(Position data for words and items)
——
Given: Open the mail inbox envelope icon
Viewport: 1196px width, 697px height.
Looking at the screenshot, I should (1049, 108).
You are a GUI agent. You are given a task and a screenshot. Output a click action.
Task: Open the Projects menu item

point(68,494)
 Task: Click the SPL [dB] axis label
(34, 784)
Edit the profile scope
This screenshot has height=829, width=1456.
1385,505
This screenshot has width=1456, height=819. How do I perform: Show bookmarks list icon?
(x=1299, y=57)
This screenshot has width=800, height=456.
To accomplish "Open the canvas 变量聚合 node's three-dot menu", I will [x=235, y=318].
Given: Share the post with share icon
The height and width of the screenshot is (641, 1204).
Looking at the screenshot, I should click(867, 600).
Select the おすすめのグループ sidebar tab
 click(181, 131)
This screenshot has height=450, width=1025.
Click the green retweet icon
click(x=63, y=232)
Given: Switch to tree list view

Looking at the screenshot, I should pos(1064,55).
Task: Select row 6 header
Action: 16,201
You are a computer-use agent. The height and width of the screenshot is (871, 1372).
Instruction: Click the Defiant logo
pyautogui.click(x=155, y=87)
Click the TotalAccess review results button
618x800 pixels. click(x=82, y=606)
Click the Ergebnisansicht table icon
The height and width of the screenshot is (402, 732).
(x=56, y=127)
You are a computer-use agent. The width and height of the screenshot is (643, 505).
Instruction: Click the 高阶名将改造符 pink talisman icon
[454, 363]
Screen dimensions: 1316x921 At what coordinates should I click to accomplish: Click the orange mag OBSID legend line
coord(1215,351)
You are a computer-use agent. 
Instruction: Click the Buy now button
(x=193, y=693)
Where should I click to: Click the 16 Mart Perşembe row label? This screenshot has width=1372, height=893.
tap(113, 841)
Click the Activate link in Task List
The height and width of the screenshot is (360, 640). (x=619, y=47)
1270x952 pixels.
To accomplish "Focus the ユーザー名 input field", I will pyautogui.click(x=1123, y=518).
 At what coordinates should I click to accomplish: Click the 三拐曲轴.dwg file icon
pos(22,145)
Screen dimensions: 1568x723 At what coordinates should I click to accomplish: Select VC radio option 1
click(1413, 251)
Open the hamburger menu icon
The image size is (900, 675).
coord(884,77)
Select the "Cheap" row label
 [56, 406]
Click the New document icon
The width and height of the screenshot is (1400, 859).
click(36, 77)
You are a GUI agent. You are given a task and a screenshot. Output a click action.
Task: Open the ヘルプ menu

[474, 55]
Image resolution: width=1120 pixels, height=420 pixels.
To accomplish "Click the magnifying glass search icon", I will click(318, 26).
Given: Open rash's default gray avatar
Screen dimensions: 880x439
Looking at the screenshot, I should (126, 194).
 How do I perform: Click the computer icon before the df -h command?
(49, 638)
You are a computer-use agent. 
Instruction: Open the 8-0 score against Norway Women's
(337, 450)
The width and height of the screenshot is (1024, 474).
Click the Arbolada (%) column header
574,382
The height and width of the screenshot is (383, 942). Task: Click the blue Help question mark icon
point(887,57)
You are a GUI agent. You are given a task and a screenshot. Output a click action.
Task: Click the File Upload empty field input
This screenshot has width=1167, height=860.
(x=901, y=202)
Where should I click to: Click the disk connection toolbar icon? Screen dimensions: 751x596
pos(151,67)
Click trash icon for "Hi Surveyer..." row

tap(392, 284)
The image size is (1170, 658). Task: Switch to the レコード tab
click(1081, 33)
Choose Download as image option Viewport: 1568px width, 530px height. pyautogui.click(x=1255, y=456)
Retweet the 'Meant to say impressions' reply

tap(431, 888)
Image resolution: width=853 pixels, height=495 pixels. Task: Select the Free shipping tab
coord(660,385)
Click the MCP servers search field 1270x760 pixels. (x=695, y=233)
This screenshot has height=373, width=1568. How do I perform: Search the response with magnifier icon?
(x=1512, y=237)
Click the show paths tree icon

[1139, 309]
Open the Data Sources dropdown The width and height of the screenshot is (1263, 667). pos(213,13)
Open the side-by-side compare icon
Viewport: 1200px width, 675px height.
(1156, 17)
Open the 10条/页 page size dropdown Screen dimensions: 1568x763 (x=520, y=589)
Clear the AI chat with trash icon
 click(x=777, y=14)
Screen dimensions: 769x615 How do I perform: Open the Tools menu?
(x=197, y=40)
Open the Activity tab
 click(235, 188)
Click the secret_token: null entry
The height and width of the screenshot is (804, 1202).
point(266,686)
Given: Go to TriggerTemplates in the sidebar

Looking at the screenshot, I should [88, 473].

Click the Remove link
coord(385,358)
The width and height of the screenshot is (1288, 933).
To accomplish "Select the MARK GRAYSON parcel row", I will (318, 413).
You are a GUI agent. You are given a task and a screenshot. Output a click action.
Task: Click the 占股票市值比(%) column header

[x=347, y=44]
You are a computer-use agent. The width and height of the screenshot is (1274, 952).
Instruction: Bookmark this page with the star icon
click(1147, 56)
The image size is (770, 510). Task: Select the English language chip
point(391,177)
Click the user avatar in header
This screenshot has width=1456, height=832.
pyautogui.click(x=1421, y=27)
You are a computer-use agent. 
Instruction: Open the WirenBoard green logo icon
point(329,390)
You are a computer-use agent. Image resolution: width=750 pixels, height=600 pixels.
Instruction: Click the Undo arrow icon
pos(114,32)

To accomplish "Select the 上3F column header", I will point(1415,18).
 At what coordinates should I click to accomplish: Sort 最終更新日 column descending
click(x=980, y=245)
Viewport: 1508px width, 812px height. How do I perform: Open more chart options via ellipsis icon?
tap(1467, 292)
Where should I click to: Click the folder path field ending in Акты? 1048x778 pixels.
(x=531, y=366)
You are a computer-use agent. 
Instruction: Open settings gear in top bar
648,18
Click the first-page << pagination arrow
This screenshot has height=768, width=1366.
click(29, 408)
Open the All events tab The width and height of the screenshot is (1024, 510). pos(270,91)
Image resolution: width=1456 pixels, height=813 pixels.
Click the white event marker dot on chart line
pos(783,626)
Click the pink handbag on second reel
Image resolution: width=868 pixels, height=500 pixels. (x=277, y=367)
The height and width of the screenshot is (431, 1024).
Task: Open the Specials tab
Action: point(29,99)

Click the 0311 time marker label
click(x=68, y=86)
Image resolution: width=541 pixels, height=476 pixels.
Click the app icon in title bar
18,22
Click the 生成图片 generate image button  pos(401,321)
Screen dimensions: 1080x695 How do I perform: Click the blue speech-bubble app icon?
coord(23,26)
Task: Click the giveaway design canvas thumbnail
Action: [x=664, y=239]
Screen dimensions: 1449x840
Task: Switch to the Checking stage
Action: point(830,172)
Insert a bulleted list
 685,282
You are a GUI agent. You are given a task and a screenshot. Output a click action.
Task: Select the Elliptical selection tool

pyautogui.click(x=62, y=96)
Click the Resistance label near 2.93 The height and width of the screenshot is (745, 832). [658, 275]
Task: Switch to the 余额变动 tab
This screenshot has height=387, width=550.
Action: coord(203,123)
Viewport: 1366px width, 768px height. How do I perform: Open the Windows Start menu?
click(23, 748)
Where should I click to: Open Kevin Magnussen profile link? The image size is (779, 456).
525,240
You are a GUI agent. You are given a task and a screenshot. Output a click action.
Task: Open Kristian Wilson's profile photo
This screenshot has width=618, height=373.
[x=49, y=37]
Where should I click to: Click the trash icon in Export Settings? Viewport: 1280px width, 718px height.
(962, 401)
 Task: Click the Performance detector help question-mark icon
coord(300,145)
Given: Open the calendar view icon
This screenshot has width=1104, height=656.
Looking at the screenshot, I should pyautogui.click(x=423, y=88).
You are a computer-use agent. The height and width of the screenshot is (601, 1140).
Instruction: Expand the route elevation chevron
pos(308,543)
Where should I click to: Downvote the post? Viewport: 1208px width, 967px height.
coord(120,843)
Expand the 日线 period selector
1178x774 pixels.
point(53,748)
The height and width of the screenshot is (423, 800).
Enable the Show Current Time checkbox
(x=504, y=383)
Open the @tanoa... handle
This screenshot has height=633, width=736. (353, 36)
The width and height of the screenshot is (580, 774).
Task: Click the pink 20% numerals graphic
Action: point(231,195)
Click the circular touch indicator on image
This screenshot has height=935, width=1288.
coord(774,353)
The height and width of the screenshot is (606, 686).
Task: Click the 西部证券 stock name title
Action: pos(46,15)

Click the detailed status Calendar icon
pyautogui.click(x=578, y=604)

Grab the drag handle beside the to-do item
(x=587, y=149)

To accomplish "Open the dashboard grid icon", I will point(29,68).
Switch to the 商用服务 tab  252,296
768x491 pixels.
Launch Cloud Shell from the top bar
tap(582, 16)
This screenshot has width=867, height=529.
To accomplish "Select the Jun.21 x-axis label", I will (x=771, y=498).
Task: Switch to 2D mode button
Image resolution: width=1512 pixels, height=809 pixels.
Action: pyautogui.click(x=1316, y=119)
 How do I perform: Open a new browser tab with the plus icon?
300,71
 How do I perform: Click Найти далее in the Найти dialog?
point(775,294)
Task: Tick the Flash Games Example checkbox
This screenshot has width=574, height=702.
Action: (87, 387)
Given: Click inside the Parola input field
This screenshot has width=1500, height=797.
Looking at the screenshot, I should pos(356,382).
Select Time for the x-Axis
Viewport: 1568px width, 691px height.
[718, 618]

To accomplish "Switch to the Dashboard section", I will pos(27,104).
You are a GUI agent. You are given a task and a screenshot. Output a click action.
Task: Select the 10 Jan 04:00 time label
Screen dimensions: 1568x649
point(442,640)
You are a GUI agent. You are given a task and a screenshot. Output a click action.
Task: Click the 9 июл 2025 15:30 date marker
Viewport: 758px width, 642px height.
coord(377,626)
——
Please reproduce the material word for word, from the line with "You are a computer-use agent. Image" to the line with "I will point(1415,18).", including both of those lines.

THE ANSWER:
You are a computer-use agent. Image resolution: width=750 pixels, height=600 pixels.
Instruction: Click the Undo arrow icon
pos(114,32)

To accomplish "Select the 上3F column header", I will point(1415,18).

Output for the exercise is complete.